■ Records supplied
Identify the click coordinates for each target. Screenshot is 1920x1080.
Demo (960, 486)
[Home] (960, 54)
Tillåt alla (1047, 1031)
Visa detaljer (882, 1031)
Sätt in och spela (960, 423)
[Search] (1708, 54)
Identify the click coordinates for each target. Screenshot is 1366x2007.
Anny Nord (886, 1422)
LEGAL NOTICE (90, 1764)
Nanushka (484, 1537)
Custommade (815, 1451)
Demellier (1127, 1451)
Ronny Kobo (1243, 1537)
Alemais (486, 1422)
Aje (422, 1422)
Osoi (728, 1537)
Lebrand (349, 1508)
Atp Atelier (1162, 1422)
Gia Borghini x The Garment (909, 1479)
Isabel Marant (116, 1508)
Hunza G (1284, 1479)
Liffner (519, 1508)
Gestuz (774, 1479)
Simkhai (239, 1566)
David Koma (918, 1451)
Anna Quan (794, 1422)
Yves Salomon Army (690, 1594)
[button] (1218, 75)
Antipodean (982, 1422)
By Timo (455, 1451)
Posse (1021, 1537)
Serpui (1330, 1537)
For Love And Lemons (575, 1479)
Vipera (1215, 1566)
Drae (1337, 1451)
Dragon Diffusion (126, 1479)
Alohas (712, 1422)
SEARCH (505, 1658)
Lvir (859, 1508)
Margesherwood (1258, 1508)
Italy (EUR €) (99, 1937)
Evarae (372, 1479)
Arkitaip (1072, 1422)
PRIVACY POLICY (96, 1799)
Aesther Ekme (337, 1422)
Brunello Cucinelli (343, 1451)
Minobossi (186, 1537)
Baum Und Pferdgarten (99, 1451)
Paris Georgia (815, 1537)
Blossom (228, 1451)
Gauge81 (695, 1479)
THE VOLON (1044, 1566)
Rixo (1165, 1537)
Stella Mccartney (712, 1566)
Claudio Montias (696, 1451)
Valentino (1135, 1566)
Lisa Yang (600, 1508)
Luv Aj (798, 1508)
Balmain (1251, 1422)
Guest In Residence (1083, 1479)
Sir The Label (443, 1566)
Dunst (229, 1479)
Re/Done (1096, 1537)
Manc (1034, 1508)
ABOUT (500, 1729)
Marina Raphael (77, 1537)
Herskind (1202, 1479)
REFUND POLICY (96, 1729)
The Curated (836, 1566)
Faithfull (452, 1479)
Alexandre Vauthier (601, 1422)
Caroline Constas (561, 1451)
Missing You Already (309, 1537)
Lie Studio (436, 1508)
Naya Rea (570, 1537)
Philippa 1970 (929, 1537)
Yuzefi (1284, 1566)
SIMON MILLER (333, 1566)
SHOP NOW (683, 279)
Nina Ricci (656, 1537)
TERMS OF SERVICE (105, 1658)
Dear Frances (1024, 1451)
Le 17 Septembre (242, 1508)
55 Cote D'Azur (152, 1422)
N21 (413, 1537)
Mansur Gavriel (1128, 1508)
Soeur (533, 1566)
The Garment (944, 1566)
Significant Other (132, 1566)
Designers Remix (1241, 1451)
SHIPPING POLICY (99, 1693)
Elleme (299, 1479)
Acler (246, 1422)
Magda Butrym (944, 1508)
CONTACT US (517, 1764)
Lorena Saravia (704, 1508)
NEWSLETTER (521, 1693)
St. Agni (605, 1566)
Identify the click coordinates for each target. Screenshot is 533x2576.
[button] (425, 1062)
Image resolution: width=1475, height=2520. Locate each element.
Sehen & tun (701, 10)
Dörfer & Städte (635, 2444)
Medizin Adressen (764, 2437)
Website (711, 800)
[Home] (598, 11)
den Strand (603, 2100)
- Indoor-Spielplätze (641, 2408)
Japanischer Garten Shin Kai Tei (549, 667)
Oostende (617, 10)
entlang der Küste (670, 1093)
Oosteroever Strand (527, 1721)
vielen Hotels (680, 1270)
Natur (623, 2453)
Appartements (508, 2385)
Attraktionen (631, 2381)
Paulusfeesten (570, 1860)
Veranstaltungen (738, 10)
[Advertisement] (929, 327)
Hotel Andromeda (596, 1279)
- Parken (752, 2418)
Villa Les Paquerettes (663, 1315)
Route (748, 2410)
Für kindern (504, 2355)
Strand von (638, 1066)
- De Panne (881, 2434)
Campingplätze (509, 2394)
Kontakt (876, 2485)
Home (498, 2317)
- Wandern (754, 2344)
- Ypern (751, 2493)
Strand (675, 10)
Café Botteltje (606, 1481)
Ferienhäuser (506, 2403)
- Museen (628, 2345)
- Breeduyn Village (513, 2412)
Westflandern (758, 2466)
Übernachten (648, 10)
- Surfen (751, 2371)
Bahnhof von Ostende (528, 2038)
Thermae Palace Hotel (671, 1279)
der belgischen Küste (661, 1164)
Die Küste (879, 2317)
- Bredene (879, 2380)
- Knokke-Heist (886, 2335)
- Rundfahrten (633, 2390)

■ Goal of the exercise
Copy down every line of the material above that includes the string "coordinates".

■ Solution
Identify the click coordinates for each target. Screenshot is 1920x1080.
Identify the click coordinates for each target. Screenshot is 1366x2007.
Identify the click coordinates for each target. Screenshot is 533x2576.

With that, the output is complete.